%%
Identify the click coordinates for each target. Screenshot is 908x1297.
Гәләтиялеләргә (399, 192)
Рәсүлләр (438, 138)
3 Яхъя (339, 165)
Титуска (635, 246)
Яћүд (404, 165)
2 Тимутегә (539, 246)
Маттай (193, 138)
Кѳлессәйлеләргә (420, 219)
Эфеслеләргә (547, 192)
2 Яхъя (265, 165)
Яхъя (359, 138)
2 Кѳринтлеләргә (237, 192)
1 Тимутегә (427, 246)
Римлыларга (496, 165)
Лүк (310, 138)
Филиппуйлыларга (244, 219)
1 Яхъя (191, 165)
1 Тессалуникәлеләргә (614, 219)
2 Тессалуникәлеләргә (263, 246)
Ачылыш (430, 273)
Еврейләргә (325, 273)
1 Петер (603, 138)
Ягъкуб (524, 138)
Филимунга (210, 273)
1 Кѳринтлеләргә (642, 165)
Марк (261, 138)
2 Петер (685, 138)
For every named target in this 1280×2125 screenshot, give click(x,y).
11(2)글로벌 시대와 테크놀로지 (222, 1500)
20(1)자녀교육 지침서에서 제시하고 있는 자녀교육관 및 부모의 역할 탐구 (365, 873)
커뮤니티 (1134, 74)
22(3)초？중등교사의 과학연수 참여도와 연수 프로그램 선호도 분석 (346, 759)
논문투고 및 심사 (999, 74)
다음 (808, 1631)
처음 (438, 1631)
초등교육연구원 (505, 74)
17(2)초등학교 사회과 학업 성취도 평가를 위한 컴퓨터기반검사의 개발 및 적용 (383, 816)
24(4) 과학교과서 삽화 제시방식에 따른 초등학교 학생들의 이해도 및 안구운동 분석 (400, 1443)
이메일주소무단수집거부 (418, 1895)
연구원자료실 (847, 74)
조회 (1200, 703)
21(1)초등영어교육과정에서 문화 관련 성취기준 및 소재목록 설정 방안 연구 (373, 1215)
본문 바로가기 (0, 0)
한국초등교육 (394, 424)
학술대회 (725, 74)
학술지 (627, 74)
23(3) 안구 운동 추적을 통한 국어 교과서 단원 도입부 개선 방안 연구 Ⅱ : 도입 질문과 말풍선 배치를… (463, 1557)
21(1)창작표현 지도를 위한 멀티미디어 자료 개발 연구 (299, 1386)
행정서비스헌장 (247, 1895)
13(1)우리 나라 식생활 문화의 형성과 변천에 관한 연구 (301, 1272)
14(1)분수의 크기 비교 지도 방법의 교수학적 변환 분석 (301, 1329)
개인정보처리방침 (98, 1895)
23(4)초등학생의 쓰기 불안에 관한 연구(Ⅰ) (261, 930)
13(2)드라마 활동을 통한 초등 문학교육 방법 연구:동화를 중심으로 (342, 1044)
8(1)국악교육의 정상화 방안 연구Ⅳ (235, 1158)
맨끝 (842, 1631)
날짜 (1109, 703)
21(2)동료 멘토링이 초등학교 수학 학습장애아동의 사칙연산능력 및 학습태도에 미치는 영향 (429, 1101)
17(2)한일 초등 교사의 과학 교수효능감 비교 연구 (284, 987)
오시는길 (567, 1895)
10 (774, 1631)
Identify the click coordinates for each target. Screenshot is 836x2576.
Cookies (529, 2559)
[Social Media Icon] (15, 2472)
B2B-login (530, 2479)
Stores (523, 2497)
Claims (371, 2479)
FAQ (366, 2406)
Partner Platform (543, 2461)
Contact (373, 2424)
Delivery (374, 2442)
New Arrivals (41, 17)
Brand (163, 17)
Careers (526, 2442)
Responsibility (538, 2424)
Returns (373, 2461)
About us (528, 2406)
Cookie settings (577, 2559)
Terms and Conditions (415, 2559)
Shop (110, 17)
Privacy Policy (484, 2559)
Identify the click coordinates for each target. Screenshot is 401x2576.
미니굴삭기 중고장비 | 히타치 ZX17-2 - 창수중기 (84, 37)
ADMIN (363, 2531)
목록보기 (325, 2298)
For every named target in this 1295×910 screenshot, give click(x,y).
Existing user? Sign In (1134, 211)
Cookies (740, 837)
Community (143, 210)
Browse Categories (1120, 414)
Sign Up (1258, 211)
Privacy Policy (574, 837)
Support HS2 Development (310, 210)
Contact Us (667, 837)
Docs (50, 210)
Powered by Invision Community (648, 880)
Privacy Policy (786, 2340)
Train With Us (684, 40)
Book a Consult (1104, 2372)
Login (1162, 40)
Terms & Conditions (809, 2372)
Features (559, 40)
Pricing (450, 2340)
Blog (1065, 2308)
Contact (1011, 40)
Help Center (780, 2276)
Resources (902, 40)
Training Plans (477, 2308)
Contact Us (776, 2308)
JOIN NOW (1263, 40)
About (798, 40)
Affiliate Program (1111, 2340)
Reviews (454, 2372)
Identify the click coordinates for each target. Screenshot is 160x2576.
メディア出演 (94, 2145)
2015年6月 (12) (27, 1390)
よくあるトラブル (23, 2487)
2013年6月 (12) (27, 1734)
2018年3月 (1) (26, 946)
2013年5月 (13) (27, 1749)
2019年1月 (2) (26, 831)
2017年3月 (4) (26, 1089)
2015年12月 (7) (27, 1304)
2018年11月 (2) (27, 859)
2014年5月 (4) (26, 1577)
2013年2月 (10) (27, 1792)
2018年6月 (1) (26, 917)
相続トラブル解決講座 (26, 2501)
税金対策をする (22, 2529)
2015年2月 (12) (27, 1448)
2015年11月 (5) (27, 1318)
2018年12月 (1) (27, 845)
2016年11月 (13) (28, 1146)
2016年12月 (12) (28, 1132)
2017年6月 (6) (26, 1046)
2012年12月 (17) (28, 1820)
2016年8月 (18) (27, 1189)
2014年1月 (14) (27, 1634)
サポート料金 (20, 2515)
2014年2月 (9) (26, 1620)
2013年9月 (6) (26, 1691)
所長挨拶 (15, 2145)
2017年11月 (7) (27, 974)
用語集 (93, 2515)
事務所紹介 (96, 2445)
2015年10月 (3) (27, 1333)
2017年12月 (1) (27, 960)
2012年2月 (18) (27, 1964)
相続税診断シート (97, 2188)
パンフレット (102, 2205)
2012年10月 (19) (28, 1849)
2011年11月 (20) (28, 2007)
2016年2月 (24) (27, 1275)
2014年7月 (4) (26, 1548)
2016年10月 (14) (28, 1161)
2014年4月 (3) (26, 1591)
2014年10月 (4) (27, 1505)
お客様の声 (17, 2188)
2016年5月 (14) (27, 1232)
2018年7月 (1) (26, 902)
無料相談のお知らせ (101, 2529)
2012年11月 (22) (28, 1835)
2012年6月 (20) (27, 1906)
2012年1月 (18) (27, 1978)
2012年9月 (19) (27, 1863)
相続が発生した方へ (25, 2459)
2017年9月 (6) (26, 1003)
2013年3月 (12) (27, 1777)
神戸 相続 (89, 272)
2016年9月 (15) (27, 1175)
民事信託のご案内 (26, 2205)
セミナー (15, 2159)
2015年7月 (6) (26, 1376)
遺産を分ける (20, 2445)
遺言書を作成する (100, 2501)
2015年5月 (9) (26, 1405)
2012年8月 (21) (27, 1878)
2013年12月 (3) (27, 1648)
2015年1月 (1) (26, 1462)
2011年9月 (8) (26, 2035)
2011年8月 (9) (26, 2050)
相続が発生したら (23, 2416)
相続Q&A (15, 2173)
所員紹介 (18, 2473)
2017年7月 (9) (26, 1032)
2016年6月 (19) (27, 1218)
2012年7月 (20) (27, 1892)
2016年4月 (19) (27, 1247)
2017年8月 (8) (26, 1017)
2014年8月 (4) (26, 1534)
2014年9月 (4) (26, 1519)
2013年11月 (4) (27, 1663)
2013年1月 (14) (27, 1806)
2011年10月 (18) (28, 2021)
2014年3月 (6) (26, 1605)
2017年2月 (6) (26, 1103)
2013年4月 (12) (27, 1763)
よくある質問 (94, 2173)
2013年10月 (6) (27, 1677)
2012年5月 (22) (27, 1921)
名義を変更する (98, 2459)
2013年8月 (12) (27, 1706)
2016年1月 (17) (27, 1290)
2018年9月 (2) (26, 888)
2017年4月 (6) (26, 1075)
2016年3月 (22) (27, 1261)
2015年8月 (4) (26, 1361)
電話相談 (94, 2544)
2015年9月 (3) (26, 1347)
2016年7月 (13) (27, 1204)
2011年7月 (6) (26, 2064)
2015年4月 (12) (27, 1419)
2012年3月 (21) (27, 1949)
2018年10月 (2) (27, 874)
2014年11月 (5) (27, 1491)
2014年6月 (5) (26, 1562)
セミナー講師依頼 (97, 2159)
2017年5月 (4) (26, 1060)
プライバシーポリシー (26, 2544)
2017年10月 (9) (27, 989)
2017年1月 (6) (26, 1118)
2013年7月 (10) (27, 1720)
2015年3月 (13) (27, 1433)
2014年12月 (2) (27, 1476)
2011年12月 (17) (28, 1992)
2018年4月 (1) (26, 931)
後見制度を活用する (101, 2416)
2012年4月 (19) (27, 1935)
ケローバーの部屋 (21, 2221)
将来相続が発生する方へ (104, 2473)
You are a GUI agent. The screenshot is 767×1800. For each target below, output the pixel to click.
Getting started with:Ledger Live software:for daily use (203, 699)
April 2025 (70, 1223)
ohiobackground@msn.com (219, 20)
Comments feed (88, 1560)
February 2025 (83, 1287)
%%
Given task:
Copy out the lines of the records verbatim, beginning at the line that contains "よくある質問 (94, 2173)" and continuing through the last line of the records.

Answer for this exercise:
よくある質問 (94, 2173)
2013年10月 (6) (27, 1677)
2012年5月 (22) (27, 1921)
名義を変更する (98, 2459)
2013年8月 (12) (27, 1706)
2016年1月 (17) (27, 1290)
2018年9月 (2) (26, 888)
2017年4月 (6) (26, 1075)
2016年3月 (22) (27, 1261)
2015年8月 (4) (26, 1361)
電話相談 (94, 2544)
2015年9月 (3) (26, 1347)
2016年7月 (13) (27, 1204)
2011年7月 (6) (26, 2064)
2015年4月 (12) (27, 1419)
2012年3月 (21) (27, 1949)
2018年10月 (2) (27, 874)
2014年11月 (5) (27, 1491)
2014年6月 (5) (26, 1562)
セミナー講師依頼 (97, 2159)
2017年5月 (4) (26, 1060)
プライバシーポリシー (26, 2544)
2017年10月 (9) (27, 989)
2017年1月 (6) (26, 1118)
2013年7月 (10) (27, 1720)
2015年3月 (13) (27, 1433)
2014年12月 (2) (27, 1476)
2011年12月 (17) (28, 1992)
2018年4月 (1) (26, 931)
後見制度を活用する (101, 2416)
2012年4月 (19) (27, 1935)
ケローバーの部屋 (21, 2221)
将来相続が発生する方へ (104, 2473)
You are a GUI agent. The screenshot is 767×1800. For each target below, output the pixel to click.
Getting started with:Ledger Live software:for daily use (203, 699)
April 2025 (70, 1223)
ohiobackground@msn.com (219, 20)
Comments feed (88, 1560)
February 2025 (83, 1287)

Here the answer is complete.